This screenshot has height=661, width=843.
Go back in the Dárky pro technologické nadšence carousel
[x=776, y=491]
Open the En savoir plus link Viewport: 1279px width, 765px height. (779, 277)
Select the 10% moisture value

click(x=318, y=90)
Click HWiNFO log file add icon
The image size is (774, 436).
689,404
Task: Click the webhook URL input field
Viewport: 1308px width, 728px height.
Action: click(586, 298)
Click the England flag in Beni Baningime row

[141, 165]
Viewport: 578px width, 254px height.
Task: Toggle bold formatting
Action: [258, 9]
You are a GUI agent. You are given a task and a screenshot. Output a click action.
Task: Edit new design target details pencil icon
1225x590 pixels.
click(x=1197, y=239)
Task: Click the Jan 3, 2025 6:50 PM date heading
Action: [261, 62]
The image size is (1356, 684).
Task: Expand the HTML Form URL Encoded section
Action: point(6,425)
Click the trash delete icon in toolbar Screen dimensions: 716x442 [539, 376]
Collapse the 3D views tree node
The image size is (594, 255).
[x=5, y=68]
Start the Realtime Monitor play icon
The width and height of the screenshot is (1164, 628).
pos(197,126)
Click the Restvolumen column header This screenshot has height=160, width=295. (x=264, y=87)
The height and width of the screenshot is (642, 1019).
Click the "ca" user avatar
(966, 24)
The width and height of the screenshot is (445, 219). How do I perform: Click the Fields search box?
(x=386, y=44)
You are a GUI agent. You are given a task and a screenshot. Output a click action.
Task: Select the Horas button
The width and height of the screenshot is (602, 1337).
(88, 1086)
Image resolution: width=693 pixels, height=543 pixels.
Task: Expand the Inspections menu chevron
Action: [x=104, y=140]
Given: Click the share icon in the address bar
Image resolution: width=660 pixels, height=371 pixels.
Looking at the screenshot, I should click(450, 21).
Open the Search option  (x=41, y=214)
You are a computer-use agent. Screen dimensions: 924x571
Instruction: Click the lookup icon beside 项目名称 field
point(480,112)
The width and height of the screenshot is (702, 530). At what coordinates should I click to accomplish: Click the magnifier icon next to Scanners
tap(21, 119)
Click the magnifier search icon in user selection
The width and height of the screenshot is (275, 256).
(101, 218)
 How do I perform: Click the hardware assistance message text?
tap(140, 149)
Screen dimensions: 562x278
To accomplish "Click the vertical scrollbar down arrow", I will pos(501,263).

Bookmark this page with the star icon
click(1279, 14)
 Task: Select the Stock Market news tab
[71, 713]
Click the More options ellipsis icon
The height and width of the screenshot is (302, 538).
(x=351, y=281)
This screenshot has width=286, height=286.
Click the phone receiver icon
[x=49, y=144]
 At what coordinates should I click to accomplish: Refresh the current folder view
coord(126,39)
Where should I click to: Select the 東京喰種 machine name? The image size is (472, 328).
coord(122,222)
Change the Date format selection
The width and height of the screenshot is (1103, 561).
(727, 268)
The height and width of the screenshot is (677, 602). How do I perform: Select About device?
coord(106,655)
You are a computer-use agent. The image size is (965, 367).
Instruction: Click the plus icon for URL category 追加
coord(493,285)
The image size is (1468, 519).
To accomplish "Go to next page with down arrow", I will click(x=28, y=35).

☆ ☆ ☆

## WHAT TO PRODUCE
Rewrite all of the lines above with "phone receiver" swapped for "telephone handset", leaving everything else unchanged.

## PROBLEM SOLUTION
This screenshot has height=661, width=843.
Go back in the Dárky pro technologické nadšence carousel
[x=776, y=491]
Open the En savoir plus link Viewport: 1279px width, 765px height. (779, 277)
Select the 10% moisture value

click(x=318, y=90)
Click HWiNFO log file add icon
The image size is (774, 436).
689,404
Task: Click the webhook URL input field
Viewport: 1308px width, 728px height.
Action: click(586, 298)
Click the England flag in Beni Baningime row

[141, 165]
Viewport: 578px width, 254px height.
Task: Toggle bold formatting
Action: [258, 9]
You are a GUI agent. You are given a task and a screenshot. Output a click action.
Task: Edit new design target details pencil icon
1225x590 pixels.
click(x=1197, y=239)
Task: Click the Jan 3, 2025 6:50 PM date heading
Action: [261, 62]
The image size is (1356, 684).
Task: Expand the HTML Form URL Encoded section
Action: point(6,425)
Click the trash delete icon in toolbar Screen dimensions: 716x442 [539, 376]
Collapse the 3D views tree node
The image size is (594, 255).
[x=5, y=68]
Start the Realtime Monitor play icon
The width and height of the screenshot is (1164, 628).
pos(197,126)
Click the Restvolumen column header This screenshot has height=160, width=295. (x=264, y=87)
The height and width of the screenshot is (642, 1019).
Click the "ca" user avatar
(966, 24)
The width and height of the screenshot is (445, 219). How do I perform: Click the Fields search box?
(x=386, y=44)
You are a GUI agent. You are given a task and a screenshot. Output a click action.
Task: Select the Horas button
The width and height of the screenshot is (602, 1337).
(88, 1086)
Image resolution: width=693 pixels, height=543 pixels.
Task: Expand the Inspections menu chevron
Action: [x=104, y=140]
Given: Click the share icon in the address bar
Image resolution: width=660 pixels, height=371 pixels.
Looking at the screenshot, I should click(450, 21).
Open the Search option  (x=41, y=214)
You are a computer-use agent. Screen dimensions: 924x571
Instruction: Click the lookup icon beside 项目名称 field
point(480,112)
The width and height of the screenshot is (702, 530). At what coordinates should I click to accomplish: Click the magnifier icon next to Scanners
tap(21, 119)
Click the magnifier search icon in user selection
The width and height of the screenshot is (275, 256).
(101, 218)
 How do I perform: Click the hardware assistance message text?
tap(140, 149)
Screen dimensions: 562x278
To accomplish "Click the vertical scrollbar down arrow", I will pos(501,263).

Bookmark this page with the star icon
click(1279, 14)
 Task: Select the Stock Market news tab
[71, 713]
Click the More options ellipsis icon
The height and width of the screenshot is (302, 538).
(x=351, y=281)
This screenshot has width=286, height=286.
Click the telephone handset icon
[x=49, y=144]
 At what coordinates should I click to accomplish: Refresh the current folder view
coord(126,39)
Where should I click to: Select the 東京喰種 machine name? The image size is (472, 328).
coord(122,222)
Change the Date format selection
The width and height of the screenshot is (1103, 561).
(727, 268)
The height and width of the screenshot is (677, 602). How do I perform: Select About device?
coord(106,655)
You are a computer-use agent. The image size is (965, 367).
Instruction: Click the plus icon for URL category 追加
coord(493,285)
The image size is (1468, 519).
To accomplish "Go to next page with down arrow", I will click(x=28, y=35).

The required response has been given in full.